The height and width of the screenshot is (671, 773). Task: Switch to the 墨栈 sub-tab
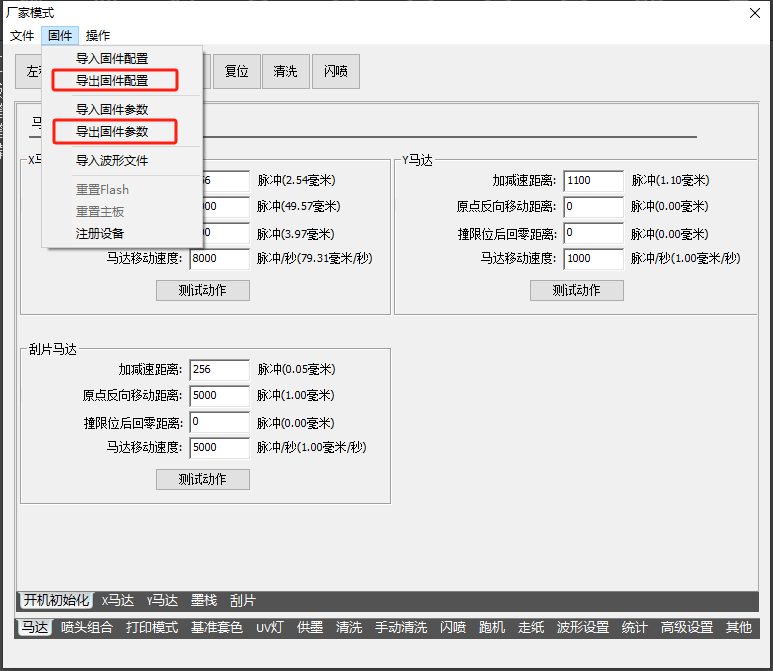click(x=204, y=600)
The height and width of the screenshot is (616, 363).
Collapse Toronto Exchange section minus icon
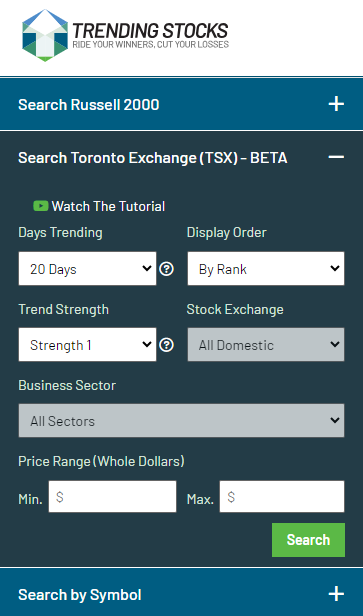(336, 157)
::::::::::
Reproduce every line of the material above, but drop the pictures.

— ANSWER TO THIS TASK —
The height and width of the screenshot is (671, 773). Task: Switch to the 墨栈 sub-tab
click(x=204, y=600)
The height and width of the screenshot is (616, 363).
Collapse Toronto Exchange section minus icon
(336, 157)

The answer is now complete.